No obstante lo anterior, la regla general en la Constitución (al menos en su texto, que no tanto en la jurisprudencia constitucional, como veremos), es la operación privada que no requiere autorización legal en virtud del principio de libertad, salvo cuando una norma constitucional restrinja la operación de determinadas actividades o servicios o de que lo haga la Ley -y sólo ella- para alcanzar razonablemente objetivos de orden constitucional. Es el caso, por ejemplo, de los bienes descritos en el artículo 121 inciso 14 (energía hidráulica, yacimientos de carbón, espectro electromagnético, fuentes y depósitos de petróleo e hidrocarburos, ferrocarriles, puertos y aeropuertos nacionales), para el primer caso; o del desarrollo de regulaciones sanitarias, ambientales o de seguridad para proteger a los demás, en los otros casos.

Más allá de esas restricciones -a texto expreso-, y fuera de los límites impuestos por la propia naturaleza de cada derecho o libertad y de la regulación del legislador -ésta última, dentro del respeto al procedimiento constitucional y al contenido esencial del derecho a regular y supuesta su razonabilidad-, la regla general es la libertad de acción. El legislador evidentemente puede y debe regular las acciones privadas, pero únicamente para desarrollar principios o normas constitucionales (v.g., garantías sociales, protección del ambiente) o para proteger derechos de terceros, la moral o el orden públicos (ver artículo 28) y siempre que, al hacerlo, cumpla o respete:

1) los procedimientos establecidos constitucionalmente (por ejemplo, exigencia de mayorías calificadas o mediante Ley formal en los demás casos),

2) el contenido esencial del derecho constitucional que va regular o limitar, y

3) el “debido proceso sustantivo” o razonabilidad en general (lo que incluye la razonabilidad –estricto sensu-, la racionalidad y la proporcionalidad de la norma regulatoria de desarrollo).

Uno solo de esos principios que falte y la regulación deja de tener sustento constitucional.

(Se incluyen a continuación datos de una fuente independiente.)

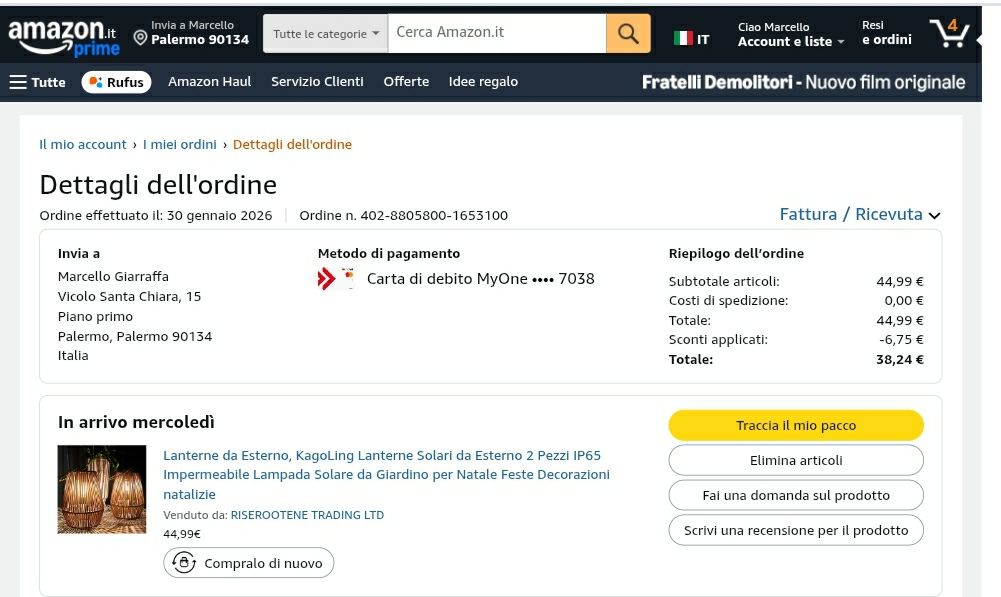1001x597 pixels.
Task: Click the Amazon.it Prime logo
Action: tap(62, 37)
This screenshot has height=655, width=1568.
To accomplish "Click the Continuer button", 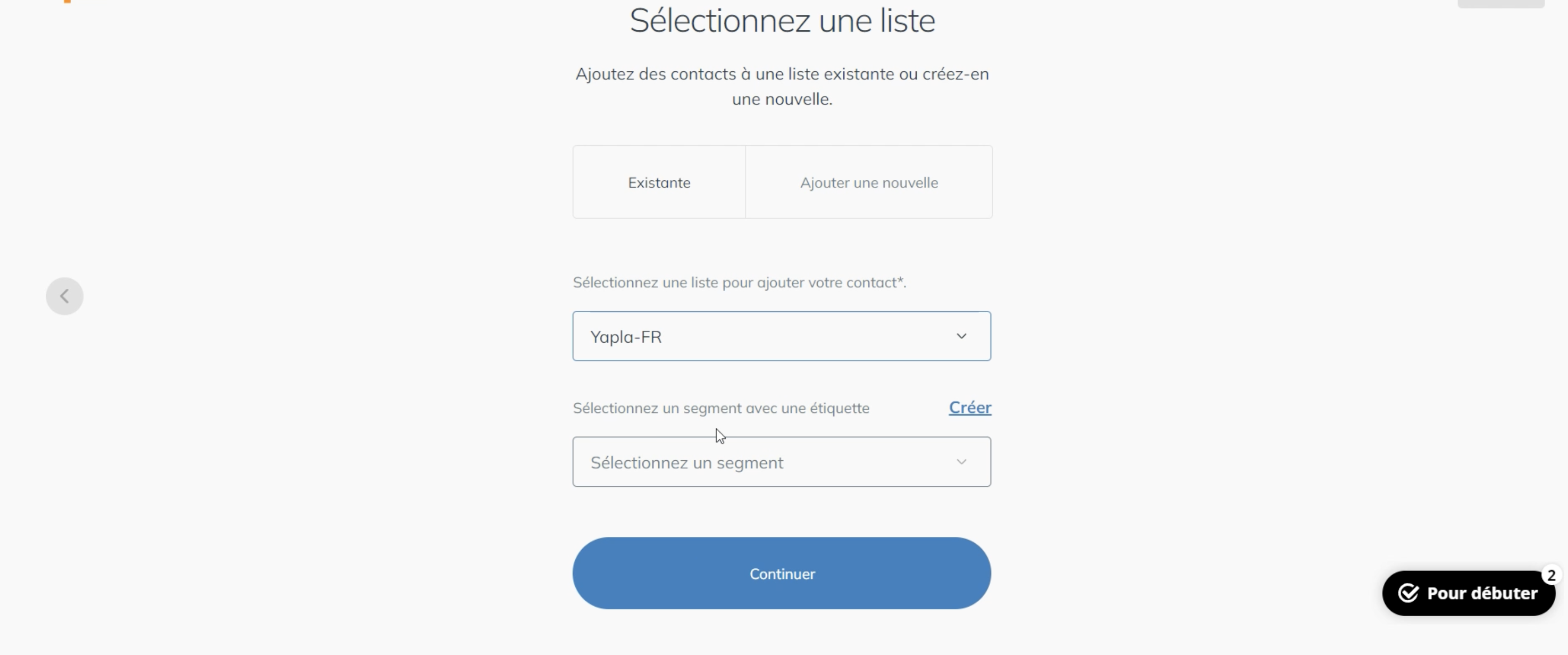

Que en el caso de la Administración Pública o de la jurisdicción ordinaria, además, se cumplan y se respeten los principios de libertad (todo lo que no está prohibido para los particulares, les está permitido), de reserva de ley y de legalidad (la Administración solo puede querer y actuar lo que la Ley quiere que quiera y actúe) y el derecho a la igualdad y a la no discriminación.

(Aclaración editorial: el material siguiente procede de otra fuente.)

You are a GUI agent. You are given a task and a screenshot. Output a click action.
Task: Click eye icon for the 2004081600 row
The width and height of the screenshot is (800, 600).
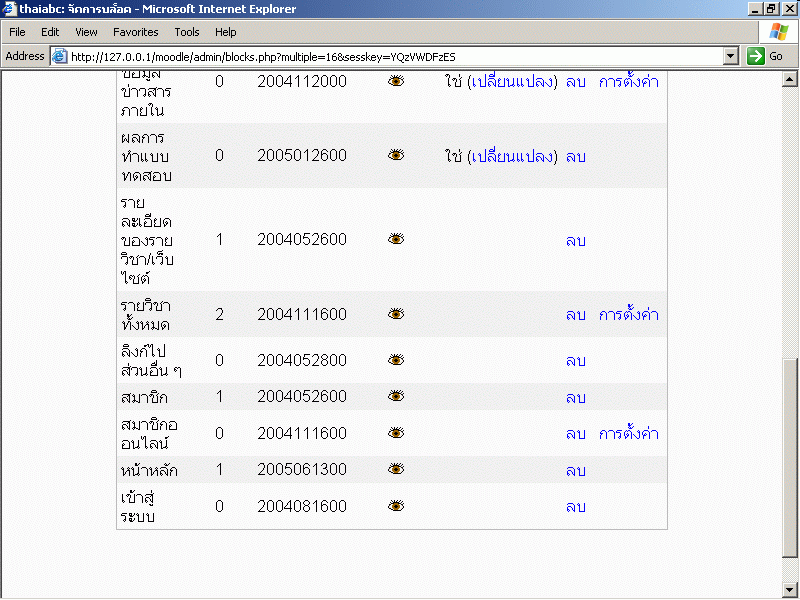tap(396, 506)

Es decir, puede que la limitación cumpla los procedimientos establecidos, pero que no respete el contenido esencial del derecho que se va a regular. Puede que la limitación respete ambos requisitos (ser aprobada por el procedimiento previsto –v.g. dos tercios de los Diputados-, y no afecte el derecho regulado o limitado en su contenido esencial), pero que sea irrazonable, porque no es idónea para alcanzar el objetivo constitucional o legal que se persigue. Puede que la limitación respete el procedimiento y el contenido esencial, pero que sea irrazonable, porque no es necesaria para alcanzar el objetivo que se persigue. Puede que la limitación respete el procedimiento, el contenido esencial, sea razonable y necesaria, pero que sea desproporcionada, en relación con el objetivo constitucional que se dice perseguir.

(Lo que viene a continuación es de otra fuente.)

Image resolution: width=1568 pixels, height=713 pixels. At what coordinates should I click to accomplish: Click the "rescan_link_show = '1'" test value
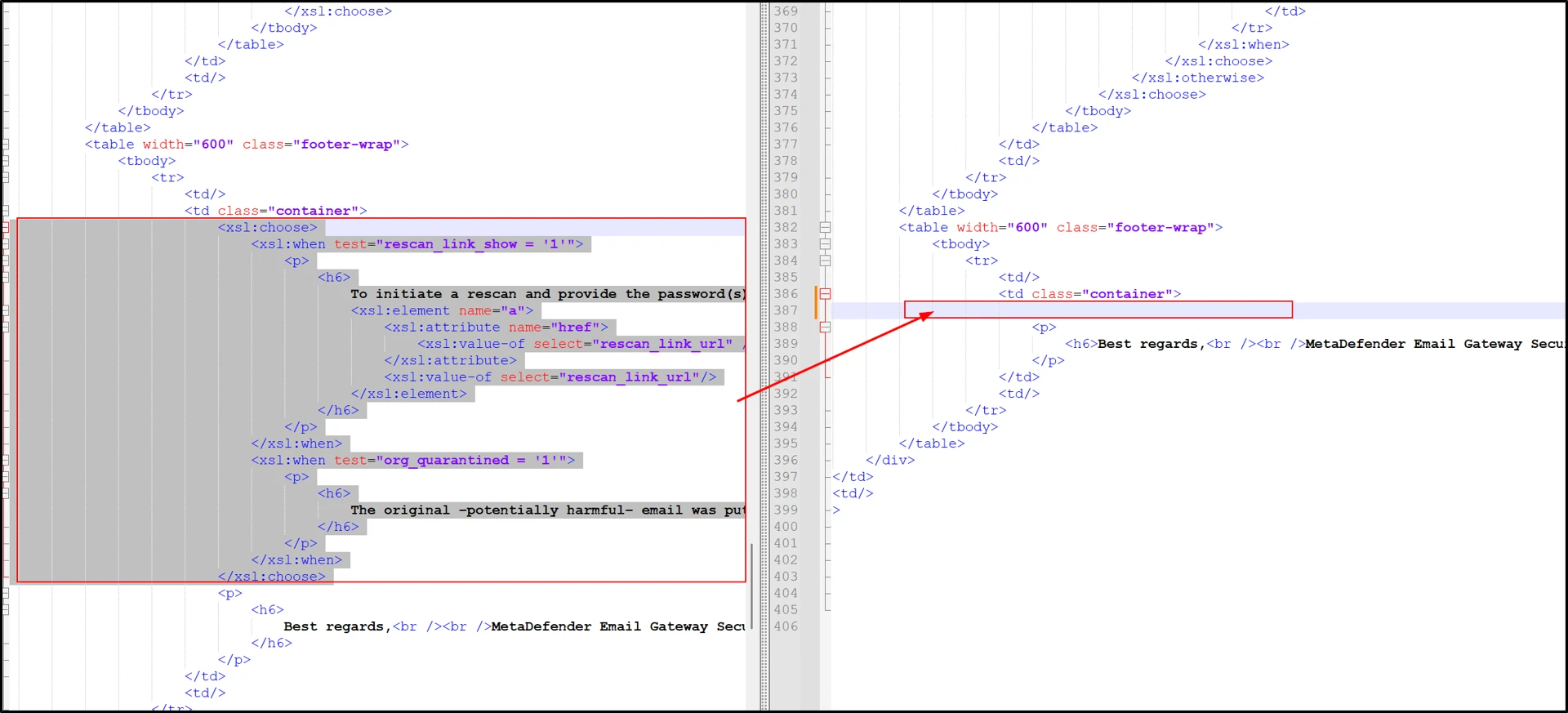tap(479, 244)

Aunque estos principios interpretativos han sido aceptados por la Sala Constitucional, en la práctica jurisprudencial no los aplica, al menos para la mayoría de los casos de derechos y libertades económicas.

Asimismo, dado que la actividad privada es la regla, y las limitaciones son la excepción; éstas –las limitaciones de interés social, la creación de monopolios a favor del Estado, la creación de instituciones autónomas, etc.- son materia reservada a la Ley y requieren Ley aprobada por la mayoría constitucionalmente requerida (normalmente de dos tercios de la Asamblea Legislativa, al menos para imponer limitaciones de interés social sobre la propiedad, para crear nuevos monopolios a favor del Estado o para afectar la intimidad) y, en cambio, el rompimiento de monopolios o la privatización, por ejemplo, desde esa perspectiva constitucional, requerirían mayoría simple, porque significan la recuperación de las reglas constitucional que fueron alteradas por la aplicación de las excepciones constitucionalmente permisibles. La Sala Constitucional, sin embargo, no parece guiarse siempre por estos principios, como veremos a propósito de los artículos 50 y 121, inciso 14 de la Constitución.